--- GIVEN RECORDS Enclosed Below ---
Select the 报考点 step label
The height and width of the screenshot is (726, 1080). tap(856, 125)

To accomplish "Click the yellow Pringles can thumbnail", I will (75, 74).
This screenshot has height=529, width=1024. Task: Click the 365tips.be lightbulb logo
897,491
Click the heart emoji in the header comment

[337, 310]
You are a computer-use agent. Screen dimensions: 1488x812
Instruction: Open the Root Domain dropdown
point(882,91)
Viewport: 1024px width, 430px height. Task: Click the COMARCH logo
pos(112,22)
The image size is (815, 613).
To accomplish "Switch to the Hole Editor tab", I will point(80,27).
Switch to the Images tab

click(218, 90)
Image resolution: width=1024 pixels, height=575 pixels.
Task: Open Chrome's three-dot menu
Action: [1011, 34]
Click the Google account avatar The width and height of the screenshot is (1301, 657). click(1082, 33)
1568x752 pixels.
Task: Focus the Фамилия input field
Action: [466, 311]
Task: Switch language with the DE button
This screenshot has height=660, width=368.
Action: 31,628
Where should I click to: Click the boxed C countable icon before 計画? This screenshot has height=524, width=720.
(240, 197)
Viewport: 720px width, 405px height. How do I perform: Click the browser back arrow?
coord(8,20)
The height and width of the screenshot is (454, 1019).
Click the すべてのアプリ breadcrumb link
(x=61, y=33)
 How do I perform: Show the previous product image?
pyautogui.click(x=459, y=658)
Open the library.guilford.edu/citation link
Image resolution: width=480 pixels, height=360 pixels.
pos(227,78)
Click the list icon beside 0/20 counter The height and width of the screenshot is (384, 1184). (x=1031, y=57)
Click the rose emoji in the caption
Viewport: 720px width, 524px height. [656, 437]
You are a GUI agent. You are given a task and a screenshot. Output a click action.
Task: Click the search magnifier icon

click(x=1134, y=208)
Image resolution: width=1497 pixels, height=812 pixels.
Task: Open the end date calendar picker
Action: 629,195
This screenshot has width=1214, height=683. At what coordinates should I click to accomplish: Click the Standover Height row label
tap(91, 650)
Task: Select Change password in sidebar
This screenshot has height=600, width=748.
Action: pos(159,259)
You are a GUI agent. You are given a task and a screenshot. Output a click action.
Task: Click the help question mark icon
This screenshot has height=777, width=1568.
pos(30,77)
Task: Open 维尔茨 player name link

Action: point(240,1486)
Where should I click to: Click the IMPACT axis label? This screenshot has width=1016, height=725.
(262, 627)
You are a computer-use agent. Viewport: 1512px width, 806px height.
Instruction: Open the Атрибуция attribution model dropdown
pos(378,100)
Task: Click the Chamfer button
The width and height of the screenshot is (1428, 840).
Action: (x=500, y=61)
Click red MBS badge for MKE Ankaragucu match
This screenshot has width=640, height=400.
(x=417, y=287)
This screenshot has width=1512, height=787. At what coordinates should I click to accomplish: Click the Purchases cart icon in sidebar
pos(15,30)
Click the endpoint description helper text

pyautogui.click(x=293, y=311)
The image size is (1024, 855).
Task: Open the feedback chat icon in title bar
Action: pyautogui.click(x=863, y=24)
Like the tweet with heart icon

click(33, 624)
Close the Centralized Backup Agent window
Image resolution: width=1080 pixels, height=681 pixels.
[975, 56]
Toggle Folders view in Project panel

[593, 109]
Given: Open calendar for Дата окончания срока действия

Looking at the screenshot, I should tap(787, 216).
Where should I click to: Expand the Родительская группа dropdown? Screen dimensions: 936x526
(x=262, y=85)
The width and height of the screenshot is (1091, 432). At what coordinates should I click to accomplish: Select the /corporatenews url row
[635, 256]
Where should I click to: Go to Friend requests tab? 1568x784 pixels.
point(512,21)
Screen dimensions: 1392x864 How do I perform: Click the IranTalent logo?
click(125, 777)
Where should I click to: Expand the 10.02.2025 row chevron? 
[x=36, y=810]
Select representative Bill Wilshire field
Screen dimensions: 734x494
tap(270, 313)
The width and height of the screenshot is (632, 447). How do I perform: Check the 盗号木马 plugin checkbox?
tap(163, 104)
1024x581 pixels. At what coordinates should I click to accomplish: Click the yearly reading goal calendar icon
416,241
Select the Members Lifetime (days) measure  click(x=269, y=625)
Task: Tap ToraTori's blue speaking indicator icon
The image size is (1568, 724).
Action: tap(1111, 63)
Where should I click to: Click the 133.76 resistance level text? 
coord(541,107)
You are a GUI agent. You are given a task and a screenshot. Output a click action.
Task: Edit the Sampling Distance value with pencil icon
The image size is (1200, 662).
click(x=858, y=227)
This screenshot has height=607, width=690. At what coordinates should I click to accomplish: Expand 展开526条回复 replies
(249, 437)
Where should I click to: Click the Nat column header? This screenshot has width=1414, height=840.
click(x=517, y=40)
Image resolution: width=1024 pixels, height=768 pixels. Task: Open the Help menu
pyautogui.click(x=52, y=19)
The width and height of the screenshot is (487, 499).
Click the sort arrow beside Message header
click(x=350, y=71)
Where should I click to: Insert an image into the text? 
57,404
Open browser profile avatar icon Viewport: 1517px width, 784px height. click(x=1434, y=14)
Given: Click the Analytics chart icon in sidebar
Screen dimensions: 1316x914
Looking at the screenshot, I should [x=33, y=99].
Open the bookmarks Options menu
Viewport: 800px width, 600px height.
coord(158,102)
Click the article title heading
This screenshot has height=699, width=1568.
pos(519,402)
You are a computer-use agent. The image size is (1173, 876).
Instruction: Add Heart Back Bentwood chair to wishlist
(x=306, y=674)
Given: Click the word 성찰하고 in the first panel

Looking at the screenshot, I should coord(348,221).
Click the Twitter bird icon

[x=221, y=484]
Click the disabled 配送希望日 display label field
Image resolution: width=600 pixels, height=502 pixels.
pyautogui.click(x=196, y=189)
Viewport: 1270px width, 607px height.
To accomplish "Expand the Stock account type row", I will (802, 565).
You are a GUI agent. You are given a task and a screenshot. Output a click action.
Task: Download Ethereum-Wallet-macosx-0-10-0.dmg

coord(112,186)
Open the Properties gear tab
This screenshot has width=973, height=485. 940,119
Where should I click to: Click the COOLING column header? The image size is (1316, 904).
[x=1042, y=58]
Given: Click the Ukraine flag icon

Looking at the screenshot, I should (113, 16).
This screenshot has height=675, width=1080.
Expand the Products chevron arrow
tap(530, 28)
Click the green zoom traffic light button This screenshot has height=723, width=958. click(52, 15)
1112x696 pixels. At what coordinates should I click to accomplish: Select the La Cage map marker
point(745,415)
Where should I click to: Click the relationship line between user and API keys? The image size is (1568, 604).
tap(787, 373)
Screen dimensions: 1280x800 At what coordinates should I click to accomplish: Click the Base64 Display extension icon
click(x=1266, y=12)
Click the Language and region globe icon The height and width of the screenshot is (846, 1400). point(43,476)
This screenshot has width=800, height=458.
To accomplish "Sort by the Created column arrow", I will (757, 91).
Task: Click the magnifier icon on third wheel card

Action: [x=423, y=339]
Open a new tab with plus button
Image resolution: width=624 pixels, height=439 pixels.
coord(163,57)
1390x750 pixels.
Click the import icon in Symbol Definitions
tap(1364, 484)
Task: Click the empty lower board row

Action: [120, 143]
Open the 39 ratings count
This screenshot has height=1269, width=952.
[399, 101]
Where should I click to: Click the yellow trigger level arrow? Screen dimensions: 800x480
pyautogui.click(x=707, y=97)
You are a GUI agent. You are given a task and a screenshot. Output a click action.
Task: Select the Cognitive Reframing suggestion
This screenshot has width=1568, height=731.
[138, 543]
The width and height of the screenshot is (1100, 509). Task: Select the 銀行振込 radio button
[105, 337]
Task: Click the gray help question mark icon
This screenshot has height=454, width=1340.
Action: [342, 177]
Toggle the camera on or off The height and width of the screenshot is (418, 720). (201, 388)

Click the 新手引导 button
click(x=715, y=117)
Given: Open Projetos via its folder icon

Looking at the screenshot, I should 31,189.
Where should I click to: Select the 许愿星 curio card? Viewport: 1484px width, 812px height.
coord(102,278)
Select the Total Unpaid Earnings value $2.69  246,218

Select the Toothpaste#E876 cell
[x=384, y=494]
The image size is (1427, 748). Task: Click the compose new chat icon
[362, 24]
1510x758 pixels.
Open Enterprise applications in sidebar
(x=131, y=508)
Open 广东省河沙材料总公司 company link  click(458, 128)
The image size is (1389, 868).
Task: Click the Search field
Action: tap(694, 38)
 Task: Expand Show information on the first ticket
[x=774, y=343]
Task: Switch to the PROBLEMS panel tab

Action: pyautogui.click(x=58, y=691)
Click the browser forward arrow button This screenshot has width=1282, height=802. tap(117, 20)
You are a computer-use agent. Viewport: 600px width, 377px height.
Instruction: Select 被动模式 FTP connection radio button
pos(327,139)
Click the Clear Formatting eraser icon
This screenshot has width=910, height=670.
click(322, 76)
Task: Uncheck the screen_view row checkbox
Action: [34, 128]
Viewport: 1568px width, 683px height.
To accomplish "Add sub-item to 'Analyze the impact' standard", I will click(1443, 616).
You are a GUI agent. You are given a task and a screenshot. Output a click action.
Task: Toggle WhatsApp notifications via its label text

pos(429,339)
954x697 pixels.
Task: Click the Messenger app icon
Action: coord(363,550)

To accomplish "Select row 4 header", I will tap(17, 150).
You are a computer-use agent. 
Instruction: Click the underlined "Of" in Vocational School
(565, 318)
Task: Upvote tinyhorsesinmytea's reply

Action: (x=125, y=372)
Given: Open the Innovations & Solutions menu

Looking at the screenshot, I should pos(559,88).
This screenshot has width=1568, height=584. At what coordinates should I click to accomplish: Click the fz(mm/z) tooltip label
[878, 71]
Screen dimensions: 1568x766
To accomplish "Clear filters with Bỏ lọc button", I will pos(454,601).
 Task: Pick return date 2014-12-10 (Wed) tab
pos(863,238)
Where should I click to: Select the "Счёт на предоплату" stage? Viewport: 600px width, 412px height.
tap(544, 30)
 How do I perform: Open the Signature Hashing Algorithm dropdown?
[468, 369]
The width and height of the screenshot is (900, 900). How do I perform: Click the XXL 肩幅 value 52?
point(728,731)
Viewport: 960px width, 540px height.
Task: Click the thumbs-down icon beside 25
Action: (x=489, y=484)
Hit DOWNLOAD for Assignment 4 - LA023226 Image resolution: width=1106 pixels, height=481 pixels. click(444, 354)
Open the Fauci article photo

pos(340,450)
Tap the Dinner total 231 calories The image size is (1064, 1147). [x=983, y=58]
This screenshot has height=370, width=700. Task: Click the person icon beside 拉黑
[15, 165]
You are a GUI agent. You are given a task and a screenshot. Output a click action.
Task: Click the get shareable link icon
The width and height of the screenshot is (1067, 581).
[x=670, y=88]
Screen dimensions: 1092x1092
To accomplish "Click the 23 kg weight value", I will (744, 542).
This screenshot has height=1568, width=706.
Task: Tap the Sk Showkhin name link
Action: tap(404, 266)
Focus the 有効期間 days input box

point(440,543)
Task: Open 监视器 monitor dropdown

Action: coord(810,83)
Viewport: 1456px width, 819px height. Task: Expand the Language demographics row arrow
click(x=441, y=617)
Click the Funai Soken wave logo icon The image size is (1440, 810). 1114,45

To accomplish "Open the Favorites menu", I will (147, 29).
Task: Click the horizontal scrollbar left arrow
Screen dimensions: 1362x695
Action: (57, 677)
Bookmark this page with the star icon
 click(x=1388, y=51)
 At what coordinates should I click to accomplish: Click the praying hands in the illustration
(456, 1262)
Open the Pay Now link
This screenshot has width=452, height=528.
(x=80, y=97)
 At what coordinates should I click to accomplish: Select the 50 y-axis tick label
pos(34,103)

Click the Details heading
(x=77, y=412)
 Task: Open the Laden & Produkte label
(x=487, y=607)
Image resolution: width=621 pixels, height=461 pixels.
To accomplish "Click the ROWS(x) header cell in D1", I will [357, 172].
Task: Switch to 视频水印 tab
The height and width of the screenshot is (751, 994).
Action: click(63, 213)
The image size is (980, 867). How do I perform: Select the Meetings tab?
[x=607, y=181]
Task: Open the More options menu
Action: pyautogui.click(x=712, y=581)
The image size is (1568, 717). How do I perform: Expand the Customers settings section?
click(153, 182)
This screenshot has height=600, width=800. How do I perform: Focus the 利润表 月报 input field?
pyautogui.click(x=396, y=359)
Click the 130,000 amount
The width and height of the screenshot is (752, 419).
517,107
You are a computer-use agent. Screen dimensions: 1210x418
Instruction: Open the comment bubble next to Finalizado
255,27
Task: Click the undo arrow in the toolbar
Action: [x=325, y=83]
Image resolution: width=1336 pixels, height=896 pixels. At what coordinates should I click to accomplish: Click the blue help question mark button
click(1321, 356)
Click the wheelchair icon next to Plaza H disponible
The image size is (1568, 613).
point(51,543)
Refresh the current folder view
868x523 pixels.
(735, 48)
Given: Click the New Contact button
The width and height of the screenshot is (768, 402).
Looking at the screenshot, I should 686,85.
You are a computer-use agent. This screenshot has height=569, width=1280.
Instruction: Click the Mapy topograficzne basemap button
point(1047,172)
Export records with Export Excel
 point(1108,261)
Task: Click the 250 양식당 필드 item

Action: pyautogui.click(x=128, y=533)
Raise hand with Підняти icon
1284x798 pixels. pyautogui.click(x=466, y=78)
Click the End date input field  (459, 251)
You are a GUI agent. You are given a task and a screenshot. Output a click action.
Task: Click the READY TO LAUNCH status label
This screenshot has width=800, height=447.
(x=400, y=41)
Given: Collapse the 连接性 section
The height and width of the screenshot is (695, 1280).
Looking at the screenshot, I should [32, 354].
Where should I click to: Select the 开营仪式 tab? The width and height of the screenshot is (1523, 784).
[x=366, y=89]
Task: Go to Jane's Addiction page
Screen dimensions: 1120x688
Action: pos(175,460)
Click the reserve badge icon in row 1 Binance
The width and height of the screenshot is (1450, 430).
--- End of Enclosed GIVEN RECORDS ---
• **EXERCISE AIM**: Whenever the word "Clear" shows up in a line of the entries, copy that line.

• **RESPONSE TO THIS EXERCISE**:
Click the Clear Formatting eraser icon
To accomplish "Clear filters with Bỏ lọc button", I will pos(454,601).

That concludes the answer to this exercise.